(MATERIAL FOR THIS EXERCISE)
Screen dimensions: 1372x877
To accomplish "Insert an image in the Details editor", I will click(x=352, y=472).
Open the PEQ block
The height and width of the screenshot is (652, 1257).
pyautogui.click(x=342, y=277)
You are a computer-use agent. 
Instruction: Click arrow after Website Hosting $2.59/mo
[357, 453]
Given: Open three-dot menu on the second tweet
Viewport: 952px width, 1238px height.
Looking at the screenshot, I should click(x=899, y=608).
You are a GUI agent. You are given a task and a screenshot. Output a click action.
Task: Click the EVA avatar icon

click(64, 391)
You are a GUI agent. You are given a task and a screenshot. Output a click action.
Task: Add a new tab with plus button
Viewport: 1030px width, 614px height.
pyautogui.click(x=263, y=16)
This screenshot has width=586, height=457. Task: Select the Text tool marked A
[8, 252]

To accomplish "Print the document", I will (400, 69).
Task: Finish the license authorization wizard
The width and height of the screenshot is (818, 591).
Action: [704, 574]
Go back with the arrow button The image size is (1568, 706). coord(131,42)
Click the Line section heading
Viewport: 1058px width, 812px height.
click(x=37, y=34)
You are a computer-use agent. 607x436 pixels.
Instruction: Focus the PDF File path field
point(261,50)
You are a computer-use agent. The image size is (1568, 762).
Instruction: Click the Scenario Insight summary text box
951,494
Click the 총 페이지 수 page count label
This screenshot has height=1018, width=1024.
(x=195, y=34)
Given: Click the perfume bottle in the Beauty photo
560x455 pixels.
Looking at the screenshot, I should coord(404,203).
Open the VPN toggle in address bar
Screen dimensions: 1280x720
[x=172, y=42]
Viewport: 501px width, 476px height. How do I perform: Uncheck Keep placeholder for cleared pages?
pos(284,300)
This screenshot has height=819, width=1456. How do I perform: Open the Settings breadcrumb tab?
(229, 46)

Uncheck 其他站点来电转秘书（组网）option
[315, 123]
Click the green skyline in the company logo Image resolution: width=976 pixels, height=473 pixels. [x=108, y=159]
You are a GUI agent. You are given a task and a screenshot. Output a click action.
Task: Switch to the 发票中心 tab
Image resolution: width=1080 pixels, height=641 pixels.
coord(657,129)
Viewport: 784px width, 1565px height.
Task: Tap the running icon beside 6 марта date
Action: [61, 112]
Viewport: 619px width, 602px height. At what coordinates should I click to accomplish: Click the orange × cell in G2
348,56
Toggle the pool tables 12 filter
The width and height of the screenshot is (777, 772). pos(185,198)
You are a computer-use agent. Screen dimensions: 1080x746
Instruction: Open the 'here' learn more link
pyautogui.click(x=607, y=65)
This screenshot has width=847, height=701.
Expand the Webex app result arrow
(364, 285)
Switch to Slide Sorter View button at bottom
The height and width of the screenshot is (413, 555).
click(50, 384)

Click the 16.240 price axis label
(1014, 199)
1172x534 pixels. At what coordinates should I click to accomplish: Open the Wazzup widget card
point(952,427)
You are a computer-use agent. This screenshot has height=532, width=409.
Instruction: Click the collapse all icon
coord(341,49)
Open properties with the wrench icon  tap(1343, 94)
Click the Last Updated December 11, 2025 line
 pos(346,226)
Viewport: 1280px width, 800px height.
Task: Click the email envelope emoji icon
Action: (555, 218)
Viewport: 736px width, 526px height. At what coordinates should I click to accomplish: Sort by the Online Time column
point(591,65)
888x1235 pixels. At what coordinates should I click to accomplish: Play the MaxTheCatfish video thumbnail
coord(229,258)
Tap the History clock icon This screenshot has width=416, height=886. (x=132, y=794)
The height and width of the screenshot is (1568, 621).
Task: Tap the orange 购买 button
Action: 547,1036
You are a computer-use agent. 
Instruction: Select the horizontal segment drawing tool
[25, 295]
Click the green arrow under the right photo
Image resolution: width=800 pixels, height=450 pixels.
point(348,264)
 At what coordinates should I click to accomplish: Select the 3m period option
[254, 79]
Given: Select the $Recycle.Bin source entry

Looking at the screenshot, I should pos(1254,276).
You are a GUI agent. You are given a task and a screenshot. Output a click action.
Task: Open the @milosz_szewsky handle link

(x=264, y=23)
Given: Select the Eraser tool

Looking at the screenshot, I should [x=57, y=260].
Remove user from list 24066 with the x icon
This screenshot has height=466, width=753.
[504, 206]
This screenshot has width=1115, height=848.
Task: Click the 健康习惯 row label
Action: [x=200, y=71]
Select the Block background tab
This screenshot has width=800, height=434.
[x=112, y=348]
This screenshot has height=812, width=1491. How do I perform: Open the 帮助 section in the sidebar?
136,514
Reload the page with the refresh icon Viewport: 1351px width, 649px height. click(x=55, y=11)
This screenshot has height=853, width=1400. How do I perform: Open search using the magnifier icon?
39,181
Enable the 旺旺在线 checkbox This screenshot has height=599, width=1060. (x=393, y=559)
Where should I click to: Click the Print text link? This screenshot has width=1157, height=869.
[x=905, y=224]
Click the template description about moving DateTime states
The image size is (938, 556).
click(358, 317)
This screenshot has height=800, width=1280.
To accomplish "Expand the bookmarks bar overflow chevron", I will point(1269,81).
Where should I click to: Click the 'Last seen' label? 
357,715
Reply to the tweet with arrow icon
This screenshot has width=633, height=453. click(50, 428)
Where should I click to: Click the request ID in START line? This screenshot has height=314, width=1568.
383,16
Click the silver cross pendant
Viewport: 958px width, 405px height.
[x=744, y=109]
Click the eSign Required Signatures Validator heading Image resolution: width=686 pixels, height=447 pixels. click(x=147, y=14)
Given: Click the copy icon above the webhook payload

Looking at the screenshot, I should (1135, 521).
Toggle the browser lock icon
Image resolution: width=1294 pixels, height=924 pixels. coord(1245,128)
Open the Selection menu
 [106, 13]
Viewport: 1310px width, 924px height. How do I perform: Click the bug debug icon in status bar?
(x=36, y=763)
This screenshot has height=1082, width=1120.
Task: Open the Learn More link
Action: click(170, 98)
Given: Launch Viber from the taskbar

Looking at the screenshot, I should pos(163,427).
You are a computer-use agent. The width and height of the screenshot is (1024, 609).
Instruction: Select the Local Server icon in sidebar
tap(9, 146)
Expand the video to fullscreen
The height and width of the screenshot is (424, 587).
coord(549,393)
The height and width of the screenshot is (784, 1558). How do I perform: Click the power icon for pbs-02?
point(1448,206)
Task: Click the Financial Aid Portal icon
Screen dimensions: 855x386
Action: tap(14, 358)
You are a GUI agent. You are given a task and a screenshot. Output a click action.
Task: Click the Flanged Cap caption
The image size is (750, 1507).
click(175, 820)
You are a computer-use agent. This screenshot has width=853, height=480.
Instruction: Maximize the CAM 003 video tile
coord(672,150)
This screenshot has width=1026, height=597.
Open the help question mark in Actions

(DIRECTIONS) Retype everything in the material above exactly.

(WRITTEN SOLUTION)
Screen dimensions: 1372x877
To accomplish "Insert an image in the Details editor", I will click(x=352, y=472).
Open the PEQ block
The height and width of the screenshot is (652, 1257).
pyautogui.click(x=342, y=277)
You are a computer-use agent. 
Instruction: Click arrow after Website Hosting $2.59/mo
[357, 453]
Given: Open three-dot menu on the second tweet
Viewport: 952px width, 1238px height.
Looking at the screenshot, I should click(x=899, y=608).
You are a GUI agent. You are given a task and a screenshot. Output a click action.
Task: Click the EVA avatar icon

click(64, 391)
You are a GUI agent. You are given a task and a screenshot. Output a click action.
Task: Add a new tab with plus button
Viewport: 1030px width, 614px height.
pyautogui.click(x=263, y=16)
This screenshot has width=586, height=457. Task: Select the Text tool marked A
[8, 252]

To accomplish "Print the document", I will (400, 69).
Task: Finish the license authorization wizard
The width and height of the screenshot is (818, 591).
Action: [704, 574]
Go back with the arrow button The image size is (1568, 706). coord(131,42)
Click the Line section heading
Viewport: 1058px width, 812px height.
click(x=37, y=34)
You are a computer-use agent. 607x436 pixels.
Instruction: Focus the PDF File path field
point(261,50)
You are a computer-use agent. The image size is (1568, 762).
Instruction: Click the Scenario Insight summary text box
951,494
Click the 총 페이지 수 page count label
This screenshot has height=1018, width=1024.
(x=195, y=34)
Given: Click the perfume bottle in the Beauty photo
560x455 pixels.
Looking at the screenshot, I should coord(404,203).
Open the VPN toggle in address bar
Screen dimensions: 1280x720
[x=172, y=42]
Viewport: 501px width, 476px height. How do I perform: Uncheck Keep placeholder for cleared pages?
pos(284,300)
This screenshot has height=819, width=1456. How do I perform: Open the Settings breadcrumb tab?
(229, 46)

Uncheck 其他站点来电转秘书（组网）option
[315, 123]
Click the green skyline in the company logo Image resolution: width=976 pixels, height=473 pixels. [x=108, y=159]
You are a GUI agent. You are given a task and a screenshot. Output a click action.
Task: Switch to the 发票中心 tab
Image resolution: width=1080 pixels, height=641 pixels.
coord(657,129)
Viewport: 784px width, 1565px height.
Task: Tap the running icon beside 6 марта date
Action: [61, 112]
Viewport: 619px width, 602px height. At what coordinates should I click to accomplish: Click the orange × cell in G2
348,56
Toggle the pool tables 12 filter
The width and height of the screenshot is (777, 772). pos(185,198)
You are a computer-use agent. Screen dimensions: 1080x746
Instruction: Open the 'here' learn more link
pyautogui.click(x=607, y=65)
This screenshot has width=847, height=701.
Expand the Webex app result arrow
(364, 285)
Switch to Slide Sorter View button at bottom
The height and width of the screenshot is (413, 555).
click(50, 384)

Click the 16.240 price axis label
(1014, 199)
1172x534 pixels. At what coordinates should I click to accomplish: Open the Wazzup widget card
point(952,427)
You are a computer-use agent. This screenshot has height=532, width=409.
Instruction: Click the collapse all icon
coord(341,49)
Open properties with the wrench icon  tap(1343, 94)
Click the Last Updated December 11, 2025 line
 pos(346,226)
Viewport: 1280px width, 800px height.
Task: Click the email envelope emoji icon
Action: (555, 218)
Viewport: 736px width, 526px height. At what coordinates should I click to accomplish: Sort by the Online Time column
point(591,65)
888x1235 pixels. At what coordinates should I click to accomplish: Play the MaxTheCatfish video thumbnail
coord(229,258)
Tap the History clock icon This screenshot has width=416, height=886. (x=132, y=794)
The height and width of the screenshot is (1568, 621).
Task: Tap the orange 购买 button
Action: 547,1036
You are a computer-use agent. 
Instruction: Select the horizontal segment drawing tool
[25, 295]
Click the green arrow under the right photo
Image resolution: width=800 pixels, height=450 pixels.
point(348,264)
 At what coordinates should I click to accomplish: Select the 3m period option
[254, 79]
Given: Select the $Recycle.Bin source entry

Looking at the screenshot, I should pos(1254,276).
You are a GUI agent. You are given a task and a screenshot. Output a click action.
Task: Open the @milosz_szewsky handle link

(x=264, y=23)
Given: Select the Eraser tool

Looking at the screenshot, I should [x=57, y=260].
Remove user from list 24066 with the x icon
This screenshot has height=466, width=753.
[504, 206]
This screenshot has width=1115, height=848.
Task: Click the 健康习惯 row label
Action: [x=200, y=71]
Select the Block background tab
This screenshot has width=800, height=434.
[x=112, y=348]
This screenshot has height=812, width=1491. How do I perform: Open the 帮助 section in the sidebar?
136,514
Reload the page with the refresh icon Viewport: 1351px width, 649px height. click(x=55, y=11)
This screenshot has height=853, width=1400. How do I perform: Open search using the magnifier icon?
39,181
Enable the 旺旺在线 checkbox This screenshot has height=599, width=1060. (x=393, y=559)
Where should I click to: Click the Print text link? This screenshot has width=1157, height=869.
[x=905, y=224]
Click the template description about moving DateTime states
The image size is (938, 556).
click(358, 317)
This screenshot has height=800, width=1280.
To accomplish "Expand the bookmarks bar overflow chevron", I will point(1269,81).
Where should I click to: Click the 'Last seen' label? 
357,715
Reply to the tweet with arrow icon
This screenshot has width=633, height=453. click(50, 428)
Where should I click to: Click the request ID in START line? This screenshot has height=314, width=1568.
383,16
Click the silver cross pendant
Viewport: 958px width, 405px height.
[x=744, y=109]
Click the eSign Required Signatures Validator heading Image resolution: width=686 pixels, height=447 pixels. click(x=147, y=14)
Given: Click the copy icon above the webhook payload

Looking at the screenshot, I should (1135, 521).
Toggle the browser lock icon
Image resolution: width=1294 pixels, height=924 pixels. coord(1245,128)
Open the Selection menu
 [106, 13]
Viewport: 1310px width, 924px height. How do I perform: Click the bug debug icon in status bar?
(x=36, y=763)
This screenshot has height=1082, width=1120.
Task: Open the Learn More link
Action: click(170, 98)
Given: Launch Viber from the taskbar

Looking at the screenshot, I should pos(163,427).
You are a computer-use agent. The width and height of the screenshot is (1024, 609).
Instruction: Select the Local Server icon in sidebar
tap(9, 146)
Expand the video to fullscreen
The height and width of the screenshot is (424, 587).
coord(549,393)
The height and width of the screenshot is (784, 1558). How do I perform: Click the power icon for pbs-02?
point(1448,206)
Task: Click the Financial Aid Portal icon
Screen dimensions: 855x386
Action: tap(14, 358)
You are a GUI agent. You are given a task and a screenshot. Output a click action.
Task: Click the Flanged Cap caption
The image size is (750, 1507).
click(175, 820)
You are a computer-use agent. This screenshot has width=853, height=480.
Instruction: Maximize the CAM 003 video tile
coord(672,150)
This screenshot has width=1026, height=597.
Open the help question mark in Actions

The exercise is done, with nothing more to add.